The SEOP program has expanded, contracted, and responded to the ever-changing needs of students and the ever-evolving influences of the university, the New Haven community, and the world. But the program’s overarching mission has remained the same, including the personalized approach to addressing student needs and a commitment to building relationships.
Credits now are offered in two courses — communication and a public health class on personal wellness. The Summer Academy also offers students workshops, small groups, and one-on-one meetings with staff in the Center for Academic Success and Accessibility Services, the Disability Resource Center, Counseling Services, the Multicultural Center, and the Financial Aid office.

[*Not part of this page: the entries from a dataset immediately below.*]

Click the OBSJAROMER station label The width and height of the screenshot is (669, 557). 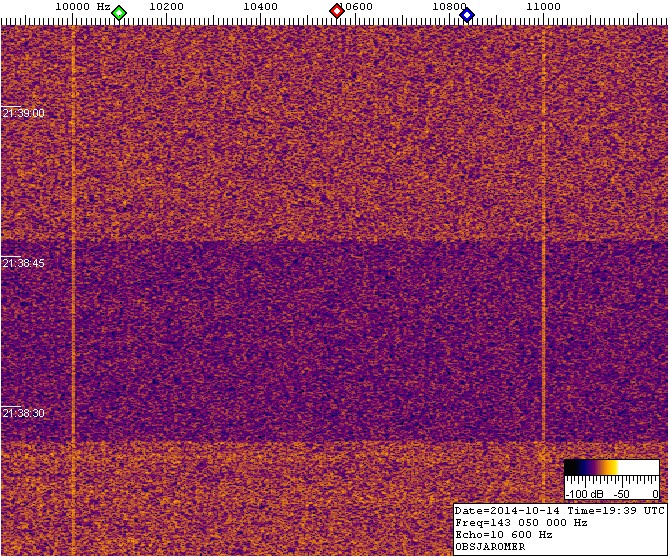click(x=490, y=547)
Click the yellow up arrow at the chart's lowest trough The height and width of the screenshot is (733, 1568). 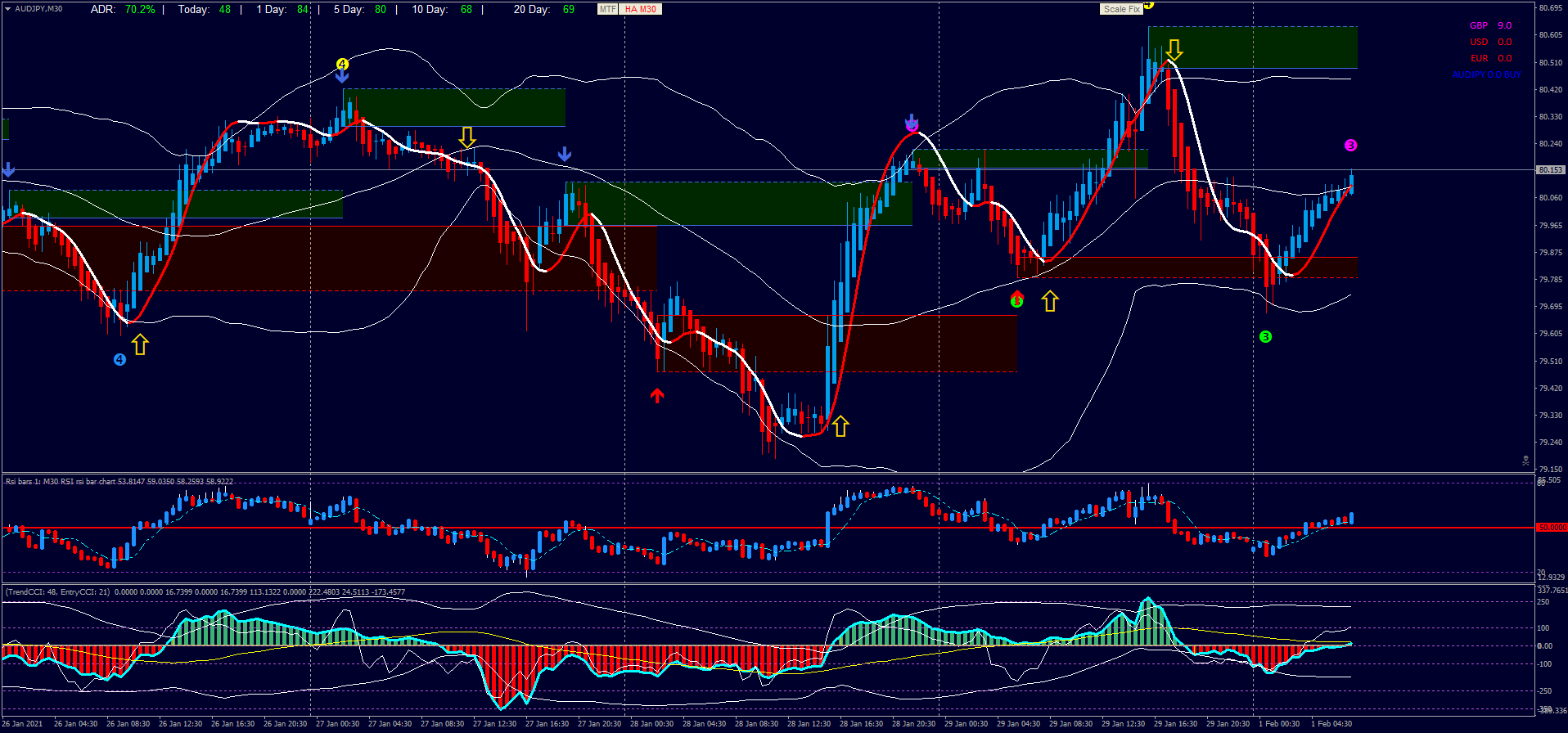(x=840, y=426)
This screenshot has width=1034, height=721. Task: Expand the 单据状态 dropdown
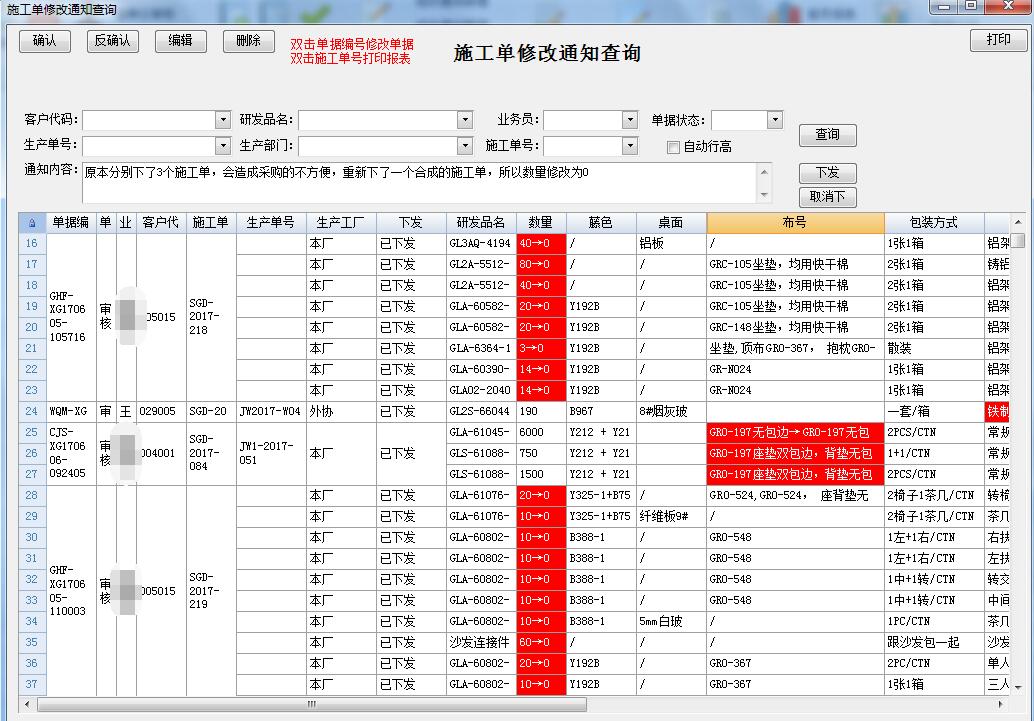(x=774, y=120)
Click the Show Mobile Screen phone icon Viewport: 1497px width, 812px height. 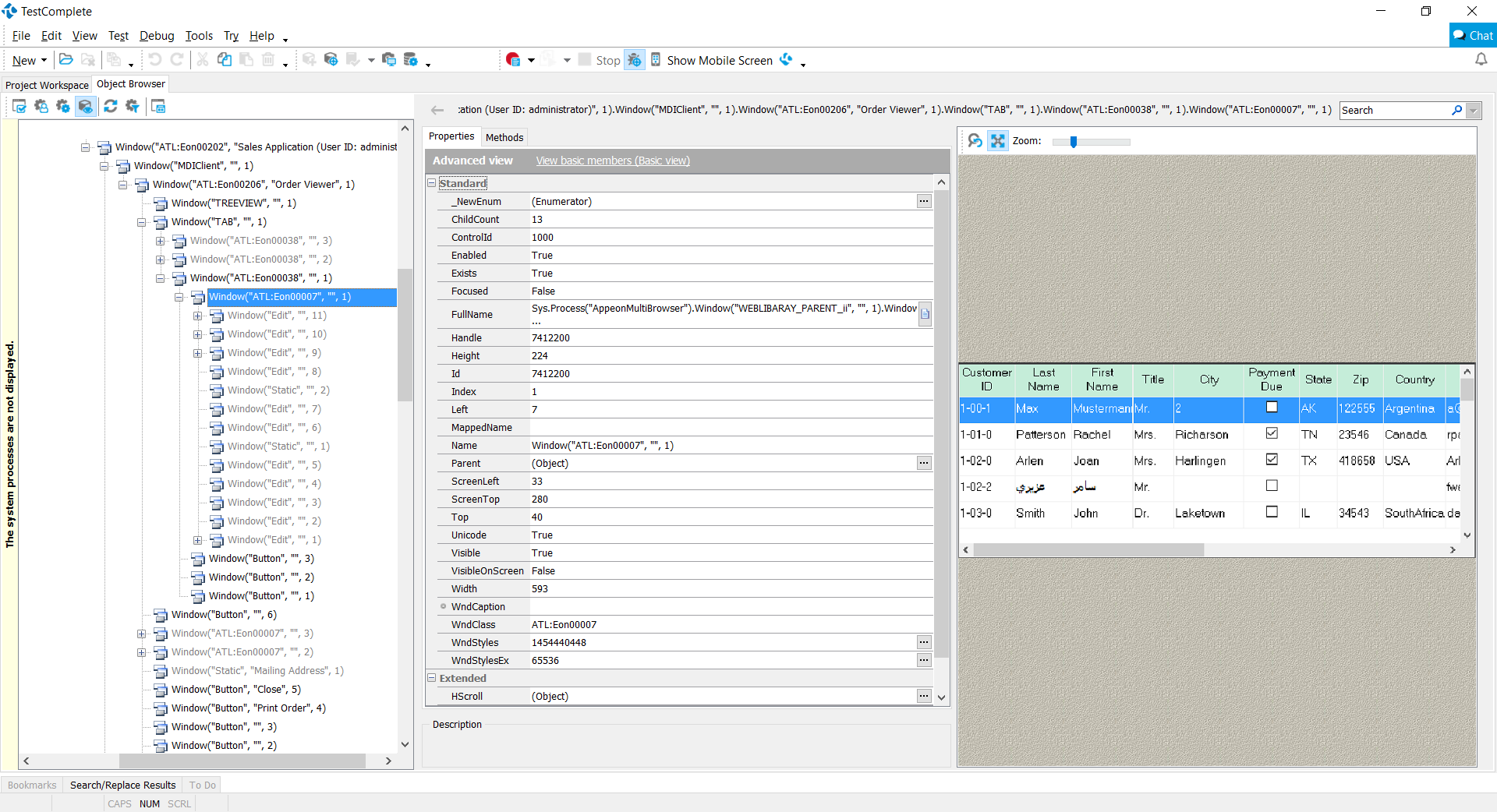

Both Stanton and Barber note that a significant number of graduates from the SEOP program wind up working in human services careers. “I’m not sure if it is the program or the overall college experience,” says Stanton of the transformation. “They come to college with a very limited understanding of how you can help one another.” But they experience how a little assistance changes their outcome, she says, and “they go on to become educators, doctors, lawyers, nurses, social workers, clinical healthcare workers, entrepreneurs, the whole gamut. That is the impact.”